GlaxoSmithKline (GSK), the manufacturer of respiratory pharmacologic therapies such as Advair and Breo Ellipta, plans to end the practice of making direct payments to healthcare professionals to promote its prescription medications, according to a company announcement.

What’s more, GSK will stop providing financial support directly to individual healthcare professionals to attend medical conferences, and instead will fund education for healthcare professionals through unsolicited, independent educational grant routes.

The change is designed to further align the company’s activities with the interests of patients, according to GSK. 

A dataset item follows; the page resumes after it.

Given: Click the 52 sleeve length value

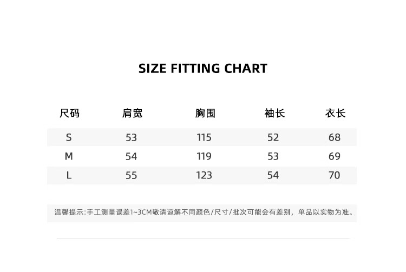Looking at the screenshot, I should [273, 137].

“We believe that it is imperative that we continue to actively challenge our business model at every level to ensure we are responding to the needs of patients and meeting the wider expectations of society,” said Sir Andrew Witty, CEO of GSK, in a released statement. “We recognize that we have an important role to play in providing doctors with information about our medicines, but this must be done clearly, transparently, and without any perception of conflict of interest.”

GSK is also changing its compensation model for the company’s sales force, which, beginning in 2014, will begin a new program that will have no individual sales targets. The new program will base compensation for sales professionals who work directly with prescribing healthcare professionals on a blend of qualitative measures and the overall performance of their business, rather than the number of prescriptions generated, according to the company. The aim is for this new compensation system to be in place in all of the countries GSK operates in by early 2015.

According to GSK, the company intends to work through the practical details of these changes with healthcare professionals, medical organizations, and patient interest groups beginning in early 2014, with the aim for the changes to be in place across GSK’s global business by the start of 2016.